— start —

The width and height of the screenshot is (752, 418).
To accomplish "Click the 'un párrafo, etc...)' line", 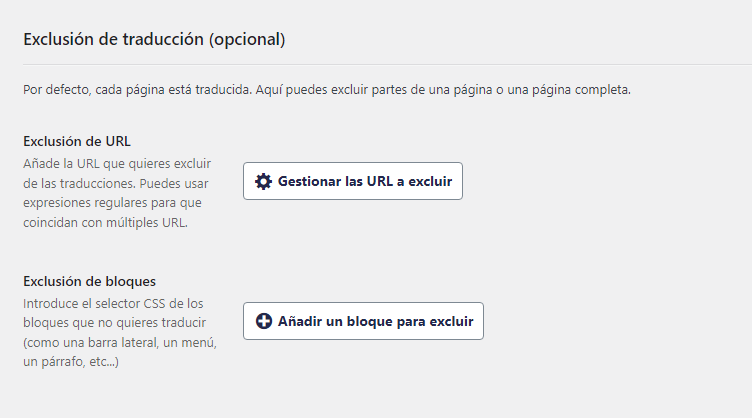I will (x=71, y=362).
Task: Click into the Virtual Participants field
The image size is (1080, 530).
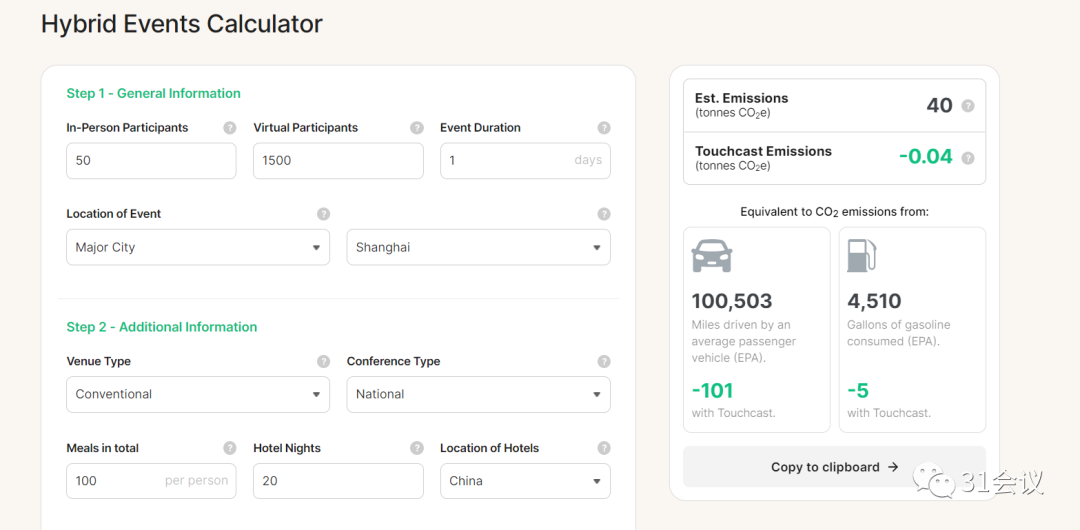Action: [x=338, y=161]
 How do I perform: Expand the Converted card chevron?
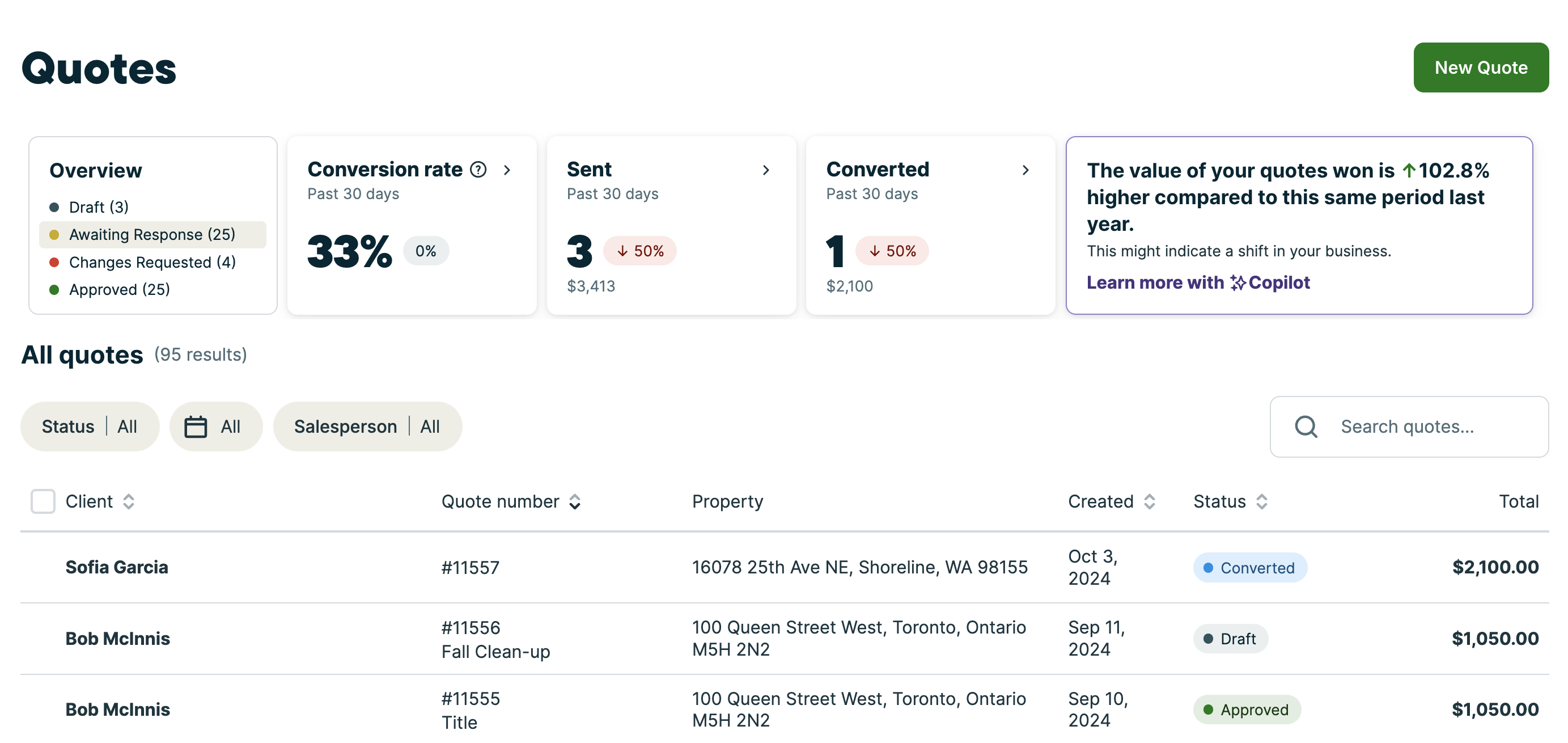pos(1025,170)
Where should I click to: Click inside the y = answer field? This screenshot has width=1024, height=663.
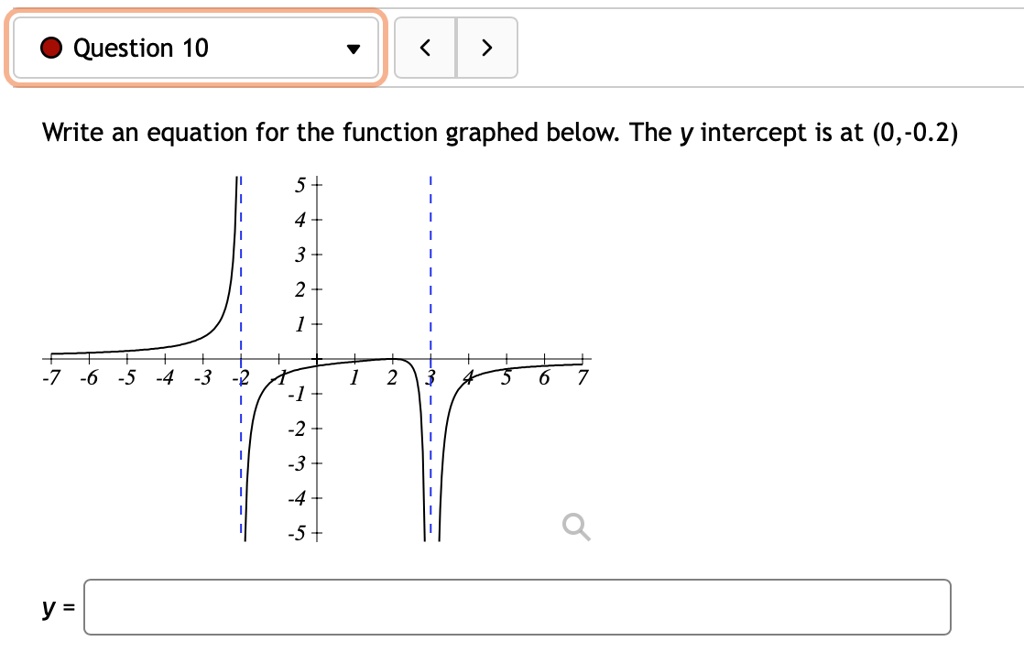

— end —

▶ **EXERCISE TASK**
Reproduce the listing word for word, beginning with the line that contains "Task: Click into" and ending with the close of the listing, both ends included. Omit the pictures from your answer.

▶ **WRITTEN SOLUTION**
Task: Click into the Virtual Participants field
The image size is (1080, 530).
Action: [x=338, y=161]
 How do I perform: Expand the Converted card chevron?
pos(1025,170)
Where should I click to: Click inside the y = answer field? This screenshot has width=1024, height=663.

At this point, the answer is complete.